One important aspect of internationalisation is that programs should be able to write their messages and diagnostics in more than one language. This aspect is particularly demanding because, contrarily to other aspects of a locale which are set once and for all, program messages have to be translated separately for every programs, as original messages differ.
A PO file is a pivoting point between maintainers of internationalised programs and various national translators. Each particular PO file holds, for a given package, the original program messages needing translation, and the translation of each of these messages into a given national language. That is, there is usually one PO file per package-language combination. A PO file containing only original messages, and empty strings instead of translations, is called a PO template, or POT file. Translators usually begin with a POT file, and turn it into a PO file by adding translations.
While a package is being internationalised, each string used in the program is considered, and those who might need translation are specially marked. Some editing tools (like PO mode in Emacs) have the purpose of easing that tedious marking task. Then, other tools (like xpot, pygettext or xgettext) have the purpose of scanning a set of marked sources, and collecting all marked strings into a POT file. This POT file is given to translators, who add translations (PO mode is helpful here as well). Each resulting PO file is compiled into an MO file (using msgfmt) for faster access, and installed together with the package. When the installed package runs in a given locale, one installed MO file is selected according to the language of the user, and used to obtain the translated version of messages and diagnostics, as needed.
3 PO mode
File po-mode.el implements a set of Emacs editing
functions for PO files. It can be used by maintainers to mark
translatable strings in a set of sources, or by translators to add
or revise translations in a PO file. The main documentation is
currently part of the manual which comes in the gettext
distribution.
4 xpot
4.1 Introduction
This tool produces a PO template file on standard output, given a collection of source files. It currently handles C, C++, Emacs LISP, and Python sources, as well as from pre-existing PO files. It is meant to handle Awk, Perl or shell scripts, when everything will be ready for these. And in fact, anything that could help internationalisation.

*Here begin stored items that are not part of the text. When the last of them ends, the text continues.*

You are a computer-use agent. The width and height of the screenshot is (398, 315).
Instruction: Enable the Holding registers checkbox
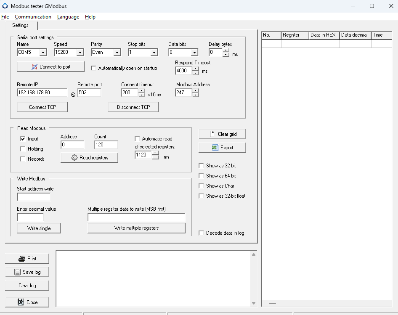[x=23, y=149]
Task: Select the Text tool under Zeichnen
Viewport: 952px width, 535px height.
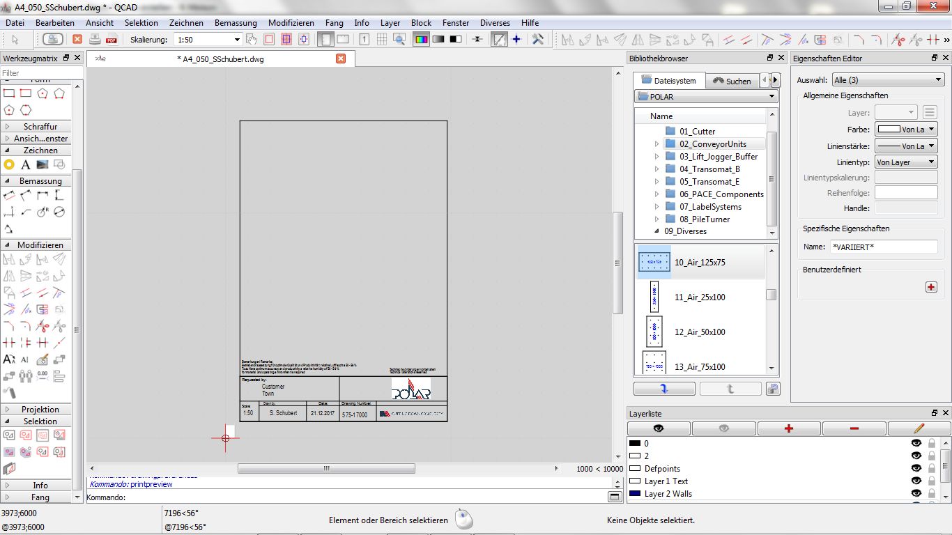Action: point(25,164)
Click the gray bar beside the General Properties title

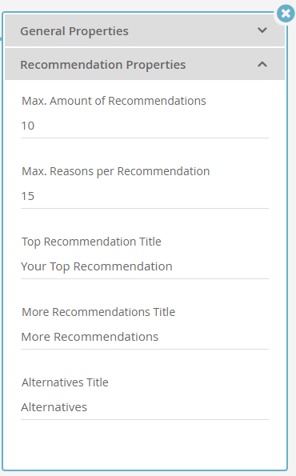[x=191, y=30]
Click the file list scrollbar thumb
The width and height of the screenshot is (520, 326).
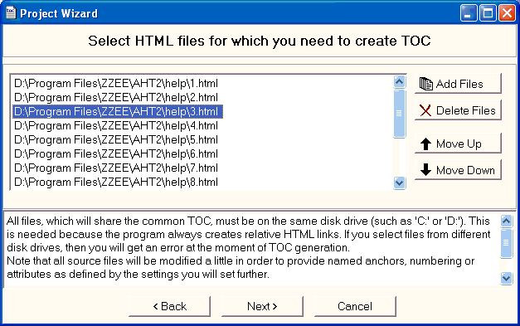[x=399, y=113]
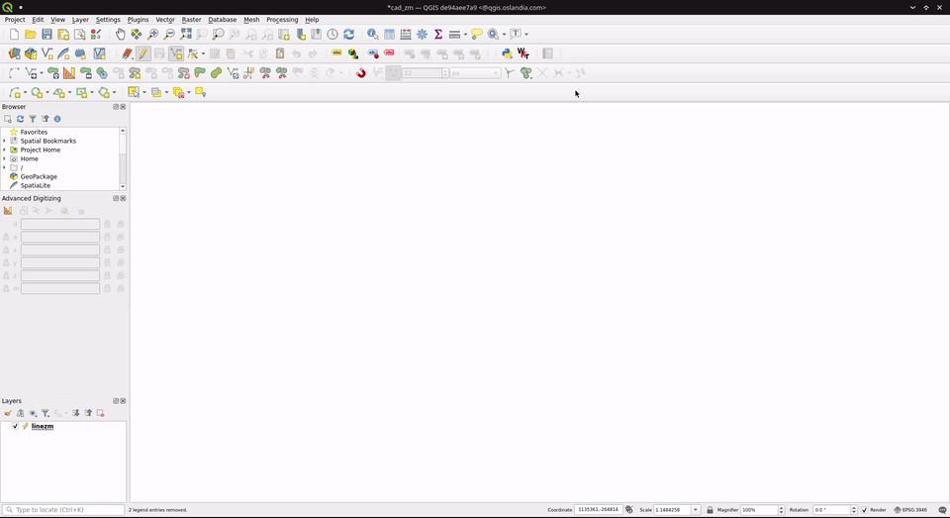Click the Refresh map icon
The width and height of the screenshot is (950, 518).
[x=348, y=34]
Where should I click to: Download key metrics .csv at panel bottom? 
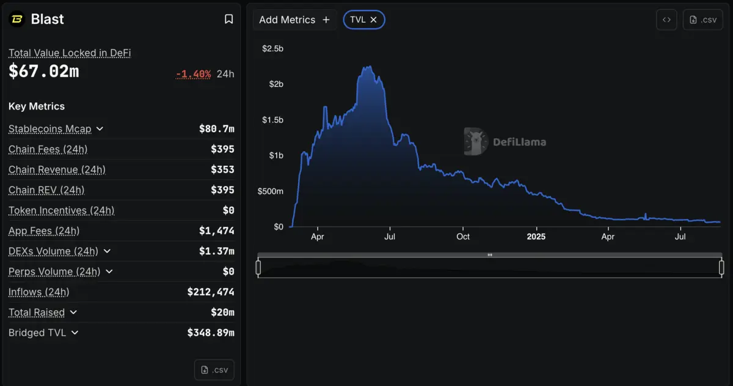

To find out the language of a program, xpot looks for
hints in the extension of the file name, or else, in the contents
of the first two lines of the file, looking for #!PATH/env
PROGRAM, #!PATH/PROGRAM,
-*-mode:MODE-*- or -*-MODE-*- in the
first two lines.
xpot is itself written in C, Flex and Bison, and I would expect it to be rather fast even for big projects. This is an alpha version.
4.2 Options
One option to xpot allows for automatic extraction of all doc strings, which never need explicit marking in either Emacs LISP or Python, for this reason. Translation of doc string might be useful in highly interactive programs, giving access to interpreter facilities.
4.3 Emacs LISP
Mule files, when a character uses many bytes, may not be analysed correctly.
4.4 Python
Adjacent strings (those only separated by whitespace or comments) are correctly concatenated at extraction time. Strings are considered translatable if they are used within (STRING) or gettext(STRING) constructs, other keywords may be added, of course.
To palliate the lack of a pre-processor, strings which translation should be delayed may be marked as translatable by using one of the following special constructs, which are already valid Python::
| ''"text" | ''r"text" |
| ""'text' | ""r'text' |
| ''"""text""" | ''r"""text""" |
| ""'''text''' | ""r'''text''' |
Doc strings, if their extraction has been selected, should be correctly found even after very complex initialisation of keyword parameters.